* **Page**:
I still do my midi/sequencing on a very old version of Cakewalk..Pro Audio 8...circa 2000?.......using soundfonts via Coolsoft or Omni midi(drivers?)

TTS , in Cakewalk/Bandlab is a good suggestion for your basic needs. But, to me , it's just another soundfont. However....do not underestimate it's 16 midi channels

like the Roland Sound Canvas....(rompler?)...........and sometimes the sound you are after....... ...just might be in there!!

 

However, I am using CakewalkBandlab...the free one........and I am learning every day the limits of a 4GB laptop!! 

The new program is not the same as the old one....but many similarites still prevail. I feel at home.  Many wonderful tutorials out there...plse chk out "Mike_ Creative Sauce"

on You Tube......nice'n easy.....................basics to advanced.

Lots of good free stuff out there

If you are looking at Orch/Jazz....which I am.....these may help.

ORCH:

Fee VST......then I would recommend.....Spitfire/Labs BBC...(forgot the proper descripton) 

Orhestools via Sampletank( 3 free)....just managed to install that last week...........and Sine player (Orchestral Tools) the spelling is correct.

Free Kontakt player....the upright bass and jazz gtr are getting pretty damned close for me. And yes you can tweak and save as.

Drums?...Sitala sampler....I am playing around with it....(Orange Tree samples "Jazz Funk Kit")

 

Hope this might help you acheive the sound you are after on your device. 

And before I go....don't get fogged by the plethora of gadgets and gizmos....................Beethoven wrote "da da da daaaaah" without any of it!!!! Love and peace.

* **Instructions**:
1. Retype the part of the music software post that begins at the words "And before I" and stops after "Love and peace.", word for word.
2. According to the music software post, which old version of Cakewalk does the writer still use for midi and sequencing?

* **Material provided**:
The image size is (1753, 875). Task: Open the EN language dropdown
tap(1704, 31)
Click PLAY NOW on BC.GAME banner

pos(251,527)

* **Solution set**:
1.
And before I go....don't get fogged by the plethora of gadgets and gizmos....................Beethoven wrote "da da da daaaaah" without any of it!!!! Love and peace.

2. Cakewalk Pro Audio 8